昨年はシンガポールで行い、デザイン鍛造ホイール VMFが発表されるなど大きな話題を集めた。そんなワールドツアーが、8月に富士スピードウェイで開催されることが決定。基本的にはクローズドイベントとなるが、その様子は本誌で取材予定。ぜひ紙面でのレポートを楽しみにしてもらいたい。
ワールドツアーでは、新製品の発表に加え、スタッフ陣による開発秘話や最新技術の説明を予定されている。今回、プレイベントとして、レイズホイールのシンボルとして確立されたマシニング加工、A・M・T・の技術説明会が行われた。
「コンセプト イズ レーシング」を企業理念に、モータースポーツカルチャーの創造を目指しているレイズ。ホイールの開発には、安心・安全を提供するために軽量・剛性を追求する機能性、そしてファッションとしての価値を高めるデザイン性に注力。
そのひとつとしてレイズ独自の意匠として誕生したのがA・M・T・。これまでステッカーなどでフィニッシュされていたロゴを、精巧な彫刻で仕上げたような立体的なマシニング加工で表現。一言で立体的に削るといっても、その作業は容易ではない。
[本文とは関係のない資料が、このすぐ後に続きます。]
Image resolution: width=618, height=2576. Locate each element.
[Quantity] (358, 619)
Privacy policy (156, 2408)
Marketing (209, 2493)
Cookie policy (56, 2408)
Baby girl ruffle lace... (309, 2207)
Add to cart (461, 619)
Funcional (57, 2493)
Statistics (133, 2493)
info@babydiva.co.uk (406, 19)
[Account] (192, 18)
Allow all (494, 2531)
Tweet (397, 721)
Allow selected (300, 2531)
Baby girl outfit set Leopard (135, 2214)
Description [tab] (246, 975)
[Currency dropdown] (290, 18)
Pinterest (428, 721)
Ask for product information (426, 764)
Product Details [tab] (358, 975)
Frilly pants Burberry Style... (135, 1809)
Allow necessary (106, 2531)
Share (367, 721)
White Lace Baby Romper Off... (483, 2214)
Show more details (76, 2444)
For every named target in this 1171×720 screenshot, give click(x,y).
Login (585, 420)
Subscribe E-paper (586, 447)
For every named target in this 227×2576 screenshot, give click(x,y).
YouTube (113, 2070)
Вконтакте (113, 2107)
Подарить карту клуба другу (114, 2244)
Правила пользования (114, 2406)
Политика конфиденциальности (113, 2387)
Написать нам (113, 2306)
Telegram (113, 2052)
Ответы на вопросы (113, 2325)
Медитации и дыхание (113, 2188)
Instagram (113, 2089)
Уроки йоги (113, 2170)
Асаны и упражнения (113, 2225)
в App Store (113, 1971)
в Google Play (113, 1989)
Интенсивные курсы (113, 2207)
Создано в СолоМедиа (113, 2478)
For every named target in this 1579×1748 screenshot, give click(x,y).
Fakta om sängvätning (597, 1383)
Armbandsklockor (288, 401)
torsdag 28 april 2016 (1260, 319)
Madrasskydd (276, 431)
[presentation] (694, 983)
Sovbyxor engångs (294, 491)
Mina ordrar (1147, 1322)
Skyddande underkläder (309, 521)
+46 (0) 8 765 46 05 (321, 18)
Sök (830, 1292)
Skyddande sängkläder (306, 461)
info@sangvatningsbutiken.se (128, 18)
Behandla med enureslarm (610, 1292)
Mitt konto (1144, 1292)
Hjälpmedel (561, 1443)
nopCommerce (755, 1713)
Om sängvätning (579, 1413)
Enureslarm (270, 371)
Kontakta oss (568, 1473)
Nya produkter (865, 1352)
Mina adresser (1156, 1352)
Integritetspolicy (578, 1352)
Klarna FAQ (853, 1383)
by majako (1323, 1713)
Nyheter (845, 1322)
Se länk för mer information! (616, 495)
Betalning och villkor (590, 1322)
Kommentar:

ディスク表面を塗装し、最終工程として切削していくのだが、単純な切削作業ではここまでの立体感を作り出すことはできない。このA・M・T・技術を実現させるために、工作機械から削るための刃先に至るまで、全て自社内で開発。
つまりホイールをデザイン、開発するための機材すらも作っているということ。そしてトライ&エラーを繰り返しながら、何年も時間をかけて納得いく技術を完成させた。当然これらの技術は特許取得済みである。
ホイール作りにかける信念や常に新技術を追求するチャレンジ精神、それこそが世界で活躍するレイズホイールのバックボーンであり、ホイールのトップメーカーとして走り続けている理由だ。
ステッカーとA.M.T.の違いは歴然。色褪せや剥がれてしまうかも、という心配も一切ない。
いまから8年前、A.M.T. 技術が初採用されたTE37 SL2012リミテッド。当時ステッカーだったボルクレーシングのロゴを「新しい技術で解決できないか」と考えて誕生した。ホイールの場合、切削する面がフラットではなく曲面の連続。そんな不安定な場所にどう切削するか、何度も挑戦し続けた。その結果、現在のA.M.T.が生まれた。
レイズエンジニアリング
設計開発部 伊藤和則部長
マシニング技術と特殊塗装の融合
REDOT(アール・イー・ドット)
レイズの新しい特許技術として、最新ホイールの多くに採用されているハイブリッドマシニング。これは2つの面を1つのデザインとして融合する技術。ダイヤモンドカットで処理した2次元面と、マシニング加工した3次元面、加工形態が異なる複数の加工方法で、連続するデザイン面を一体化。光の当たる角度によって、それぞれの面が美しく輝く質感も魅力。また今回のプレイベントでは、レイズ執行役員の加藤氏から、特許技術に関する強いこだわりも語られた。「A.M.T.やハイブリッドマシニングは、多くの技術者がトライ&エラーを繰り返して取得した特許技術です。レイズホイールの象徴的アイコン、コピーガードとしての役割も担っていますが、企業の独自性を守るための特許でもあります。残念ながらA.M.T.に関しては当社の特許権を侵害した商品が市場でまだ見受けられます。一定期間過ぎても発売されてる場合は次の手段に移行させてもらいます」。